The second was a couple of days ago when the teacher asked him to come to her as she wanted a word with him (I assume because he did something he shouldn't have) and he said "no" and then she gave him three chances and when he didn't comply she put him down the behaviour chart on "red" which is the bottom of the chart. Apparently he completely lost it, angry, screaming that he didn't want to "go down the chart" and was quite physical she said doing thrusting punching movements with his arms. They had to take him outside the classroom as it was going on and on and becoming disruptive in the class. He then calmed down, was remorseful, said sorry etc.
At parents evening we only had a five minute consultation which was basically the teacher telling us the above. She said he has massively improved though, plays lovely with other children, is a lovely boy and most of the time she doesn't know he's there, so in other words only draws attention to himself when he's having these massive outbursts. She said the anger she's witnessed isn't normal but the majority of the time he is what she'd consider "normal". She said her concern was that he would hit one of them and then it would "have to be dealt with".
I'm worried now. He won't talk to me about it and i've tried until i'm blue in the face to tell him that hitting isn't acceptable and he just says "okay mummy i'm sorry". The teacher seems to think he can't help it. She says he's like a Jeky'll and Hyde and it's most bizarre but she seems quite concerned about the anger he displays. So the whole five minutes was taken up with what a bugger he's been at school with about ten seconds of ...but he's lovely, plays nicely is very popular etc. He loves school, gets excited about it and has made some nice friends but i'm worried that he will be excluded if one day he does actually hit a teacher. The teacher is very nice, says he has a good bond with the TA (who he tells me he prefers) and that the TA seems to know how best to handle him and talk him round.
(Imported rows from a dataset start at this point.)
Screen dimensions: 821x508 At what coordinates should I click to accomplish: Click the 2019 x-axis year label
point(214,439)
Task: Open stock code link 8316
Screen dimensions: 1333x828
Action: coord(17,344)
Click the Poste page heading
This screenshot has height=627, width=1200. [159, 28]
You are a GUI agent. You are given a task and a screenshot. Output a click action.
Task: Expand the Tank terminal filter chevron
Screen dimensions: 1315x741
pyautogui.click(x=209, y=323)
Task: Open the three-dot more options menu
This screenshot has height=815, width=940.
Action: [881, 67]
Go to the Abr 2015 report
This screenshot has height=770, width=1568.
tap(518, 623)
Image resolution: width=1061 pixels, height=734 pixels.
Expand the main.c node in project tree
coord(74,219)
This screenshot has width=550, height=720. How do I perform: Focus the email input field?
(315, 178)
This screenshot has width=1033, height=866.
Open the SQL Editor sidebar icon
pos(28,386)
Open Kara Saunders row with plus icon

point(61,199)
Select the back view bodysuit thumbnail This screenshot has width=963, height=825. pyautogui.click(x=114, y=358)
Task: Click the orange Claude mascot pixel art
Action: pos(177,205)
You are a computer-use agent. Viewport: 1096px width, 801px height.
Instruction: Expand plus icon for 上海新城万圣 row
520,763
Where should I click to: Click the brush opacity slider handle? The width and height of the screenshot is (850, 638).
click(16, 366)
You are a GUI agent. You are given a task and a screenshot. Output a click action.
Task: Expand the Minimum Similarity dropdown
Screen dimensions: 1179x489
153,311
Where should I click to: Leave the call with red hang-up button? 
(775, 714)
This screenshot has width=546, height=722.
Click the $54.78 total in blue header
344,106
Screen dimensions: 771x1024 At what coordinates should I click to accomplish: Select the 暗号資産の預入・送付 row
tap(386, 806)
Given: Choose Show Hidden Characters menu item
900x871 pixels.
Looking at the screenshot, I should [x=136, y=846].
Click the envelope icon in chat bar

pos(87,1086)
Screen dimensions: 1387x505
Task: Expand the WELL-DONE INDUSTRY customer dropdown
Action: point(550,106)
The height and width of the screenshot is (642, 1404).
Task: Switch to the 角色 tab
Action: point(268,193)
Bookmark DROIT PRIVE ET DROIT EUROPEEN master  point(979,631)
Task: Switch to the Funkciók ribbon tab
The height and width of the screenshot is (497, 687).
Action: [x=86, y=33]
At home we do the time out and ignore. They are doing that at school too and it does work to an extent but you do have to catch it at the right moment for it not to escalate and for him to completely flip his lid. Obviously out of a class of 30 children they will not be able to apply this kind of attention to my DS as it would be impossible.
He has speech and language difficulties and is under the SALT for a stammer that comes and goes and he is a very anxious child but other than that no other special needs have been pointed to me as yet. His stammering does seem to affect his behaviour i.e. the worst his stammer is, the worse he behaves.
I'm not unconvinced he isn't somewhere on the autistic spectrum but everybody i've spoken to is telling me it's too early yet and I do agree to an extent that he seems to be slowly growing out of his temper problems and that if I get him labelled then it's just a label.
I just wondered if anybody had any words of wisdom - has anyone experienced these settling in problems in reception and if so how did it pan out?
Thanks for listening if you have got this far!